Given the magnitude of the challenges the earth now faces, provoked by man-made global climate change as a result of our spewing massive amounts of carbon dioxide and soot into the atmosphere, the problems that were on our minds in 1970 seem in retrospect miniscule. Moreover, the idea that individuals could resolve this problem by taking individual action is a non-starter. It is a collective and infrastructural problem and we have to band together and do something about it through the instrumentality of the government. Unfortunately, our government has mostly been bought by Big Oil, so that the crisis of the environment is also the crisis of American democracy.
In 2011, fossil fuel emissions jumped about 6%, and over the past 20 years these emissions have risen half again as much. The likelihood that the world can keep the average temperature increase to only 2 degrees C is rapidly receding. We are likely headed for a 5 degrees C (over 9 degrees F) increase over the next century or two. The full impact of this radical heating of the earth won’t become apparent for centuries, since the oceans are cold and deep and will only gradually warm.
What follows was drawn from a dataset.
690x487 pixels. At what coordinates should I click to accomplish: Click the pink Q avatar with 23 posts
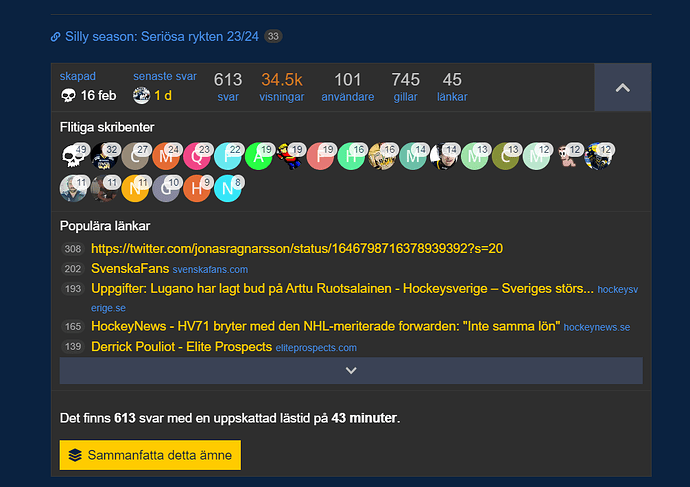[198, 156]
If we produce the 5 degrees C. increase, the whole world will eventually be tropical, including Antarctica, and we probably will lose about a third of the world’s land mass to rising seas, displacing hundreds of millions of port city dwellers and destroying a significant percentage of global wealth. Worse, we as a species evolved and lived during relatively cold eras, and it is not clear whether we can survive in so extensively altered a world. Food issues may arise. The oceans will absorb some of the carbon dioxide, becoming acidic and inhospitable to many marine species. We could lose a lot of those species, with implications for human food sources.
Although the oceans will probably only rise a few feet this century, we could see some severe effects of the warming oceans much sooner. A US Senate hearing just pointed out that there could be storm surges and floods in coastal regions, affecting populations living 4 feet or less above sea level, and affecting energy plants along the shore. Some 4 million Americans live on the coasts at 4 feet or less above sea level, and 287 energy facilities are that low along the shores.
We are not well positioned to deal with this man-made looming catastrophe. Distant harm versus present pain at the pump makes for a very difficult calculation. Even now, government subsidies to promote clean energy are on the chopping block in the US and Germany. China has ambitious plans for renewable and nuclear energy, but is also the world’s leading carbon polluter as things now stand.
The price of solar power is falling, and will probably cross with hydrocarbons in this decade if it has not already done so. But in a world that took seriously the findings of climate science, there would be Manhattan Project-style crash programs to move the world to solar, wind, geothermal and hydro-electric power more quickly. There are many research projects, and some breakthroughs. But what we are doing now isn’t nearly enough.
So from conceiving ourselves as merely littering and poisoning the earth when I was a teenager, we have gone to a realization that we are threatening the earth with heat stroke and drowning. We have taken giant strides backwards. Our laws at state and federal levels, should reward innovation and risk-taking in the clean energy sector. Too often they do not. We need to get the right laws passed to deal with this crisis, and if representatives won’t pass them, we need new representatives.